Au Burkina Faso, le pouvoir militaire affiche désormais clairement ses priorités : la sécurité avant toute considération démocratique. Dans une longue interview diffusée à la télévision nationale, le capitaine Ibrahim Traoré a assumé sans détour l’orientation de son régime, invitant les citoyens à ne plus se focaliser sur la question des élections.
« On ne parle même pas d’élections d’abord (…) il faut que les gens oublient la question de la démocratie, la démocratie c’est pas pour nous, elle peut attendre », a-t-il déclaré.
Arrivé au pouvoir à la faveur d’un coup d’État en 2022, le chef de la junte a écarté toute perspective de retour rapide à un ordre constitutionnel. Initialement prévue pour s’achever en juillet 2024, la période de transition a été prolongée de cinq ans, repoussant d’autant l’organisation de scrutins.
Une décision qui s’inscrit dans un contexte de restructuration profonde des institutions. La commission électorale a été dissoute, tout comme les partis politiques, dont les activités étaient déjà suspendues.
Dans son intervention, Ibrahim Traoré a justifié cette ligne par la situation sécuritaire du pays. Confronté depuis près d’une décennie à des attaques de groupes jihadistes, le Burkina Faso reste en proie à une violence persistante. Pour les autorités, la priorité absolue est la reconquête du territoire et la stabilisation du pays, quitte à mettre entre parenthèses les mécanismes démocratiques.
Le président burkinabè a également défendu l’action des forces armées et de leurs supplétifs, rejetant les accusations d’exactions visant des civils. Selon lui, ces allégations ne reposeraient sur aucune preuve tangible. Il a par ailleurs insisté sur l’autonomie de l’armée burkinabè, tout en reconnaissant un appui matériel de la Russie, sans implication directe dans la formation des troupes.
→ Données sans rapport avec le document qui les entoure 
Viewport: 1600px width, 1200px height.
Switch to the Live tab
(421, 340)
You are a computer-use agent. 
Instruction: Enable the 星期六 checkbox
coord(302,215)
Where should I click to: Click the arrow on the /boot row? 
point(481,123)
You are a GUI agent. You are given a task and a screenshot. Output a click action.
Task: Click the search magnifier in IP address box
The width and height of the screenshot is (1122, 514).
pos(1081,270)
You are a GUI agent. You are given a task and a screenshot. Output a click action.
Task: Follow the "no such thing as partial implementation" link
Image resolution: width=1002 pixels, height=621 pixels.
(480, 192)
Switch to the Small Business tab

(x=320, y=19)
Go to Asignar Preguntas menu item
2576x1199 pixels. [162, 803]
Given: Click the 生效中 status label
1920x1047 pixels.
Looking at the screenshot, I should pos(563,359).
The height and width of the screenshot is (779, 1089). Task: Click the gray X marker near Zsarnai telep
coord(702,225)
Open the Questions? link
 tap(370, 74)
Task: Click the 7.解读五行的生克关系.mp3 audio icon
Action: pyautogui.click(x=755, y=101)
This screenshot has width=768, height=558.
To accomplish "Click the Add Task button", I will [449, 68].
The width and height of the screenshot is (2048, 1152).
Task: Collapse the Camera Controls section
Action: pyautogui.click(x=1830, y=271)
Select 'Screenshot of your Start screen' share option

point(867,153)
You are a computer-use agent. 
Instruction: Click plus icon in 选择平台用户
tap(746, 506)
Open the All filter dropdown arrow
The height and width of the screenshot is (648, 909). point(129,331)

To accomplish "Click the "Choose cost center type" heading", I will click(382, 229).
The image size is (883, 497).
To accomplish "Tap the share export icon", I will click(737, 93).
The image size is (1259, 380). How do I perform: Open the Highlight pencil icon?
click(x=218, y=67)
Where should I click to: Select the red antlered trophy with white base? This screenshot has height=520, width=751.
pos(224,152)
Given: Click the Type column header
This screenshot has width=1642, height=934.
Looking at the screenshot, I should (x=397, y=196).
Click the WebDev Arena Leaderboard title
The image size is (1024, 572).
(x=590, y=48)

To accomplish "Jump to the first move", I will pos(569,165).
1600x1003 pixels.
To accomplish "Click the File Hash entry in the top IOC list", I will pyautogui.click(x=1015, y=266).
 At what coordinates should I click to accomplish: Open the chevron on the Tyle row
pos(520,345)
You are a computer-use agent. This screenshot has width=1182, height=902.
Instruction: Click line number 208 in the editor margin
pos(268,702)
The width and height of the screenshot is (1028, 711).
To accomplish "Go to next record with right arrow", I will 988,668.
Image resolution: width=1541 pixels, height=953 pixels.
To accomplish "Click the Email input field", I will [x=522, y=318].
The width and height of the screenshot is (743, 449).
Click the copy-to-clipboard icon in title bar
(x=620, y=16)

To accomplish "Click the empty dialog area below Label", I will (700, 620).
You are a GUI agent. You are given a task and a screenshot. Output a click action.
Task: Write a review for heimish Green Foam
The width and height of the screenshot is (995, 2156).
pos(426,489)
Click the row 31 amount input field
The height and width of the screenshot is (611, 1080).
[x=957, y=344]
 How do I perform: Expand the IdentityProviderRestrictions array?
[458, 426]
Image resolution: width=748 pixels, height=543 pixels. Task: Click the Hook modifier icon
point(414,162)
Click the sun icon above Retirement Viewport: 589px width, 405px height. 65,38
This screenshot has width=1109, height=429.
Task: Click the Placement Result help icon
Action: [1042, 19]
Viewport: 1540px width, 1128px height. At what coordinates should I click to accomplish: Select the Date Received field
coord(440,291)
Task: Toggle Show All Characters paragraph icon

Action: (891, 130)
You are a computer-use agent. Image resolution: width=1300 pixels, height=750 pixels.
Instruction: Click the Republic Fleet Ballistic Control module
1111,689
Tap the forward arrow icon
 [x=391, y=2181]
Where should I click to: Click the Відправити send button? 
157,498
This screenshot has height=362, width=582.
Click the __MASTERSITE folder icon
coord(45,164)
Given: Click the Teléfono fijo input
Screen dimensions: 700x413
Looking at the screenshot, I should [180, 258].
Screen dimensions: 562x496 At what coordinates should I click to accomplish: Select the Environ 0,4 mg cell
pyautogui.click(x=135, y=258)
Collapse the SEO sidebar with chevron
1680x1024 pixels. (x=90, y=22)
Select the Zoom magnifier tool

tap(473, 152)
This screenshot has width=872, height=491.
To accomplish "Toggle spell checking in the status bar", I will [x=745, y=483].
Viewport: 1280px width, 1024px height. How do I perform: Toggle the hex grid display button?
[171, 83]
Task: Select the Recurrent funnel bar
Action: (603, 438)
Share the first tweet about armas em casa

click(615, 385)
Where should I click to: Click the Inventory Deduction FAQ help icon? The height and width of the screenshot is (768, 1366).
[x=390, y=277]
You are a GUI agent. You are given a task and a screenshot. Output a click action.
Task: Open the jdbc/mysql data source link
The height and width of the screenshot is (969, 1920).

Sur le plan politique, le pouvoir s’est aussi exprimé sur le sort de l’ancien dirigeant Paul-Henri Sandaogo Damiba, renversé lors du second coup d’État de 2022. Extradé récemment vers Ouagadougou, il est désormais entre les mains de la justice, accusé notamment de tentative de déstabilisation. Ce positionnement marque une rupture assumée avec les standards démocratiques classiques.
Pour les autorités burkinabè, l’heure n’est plus aux élections, mais à la guerre, une guerre qu’elles entendent mener jusqu’à un retour à la stabilité, condition qu’elles jugent préalable à toute ouverture politique.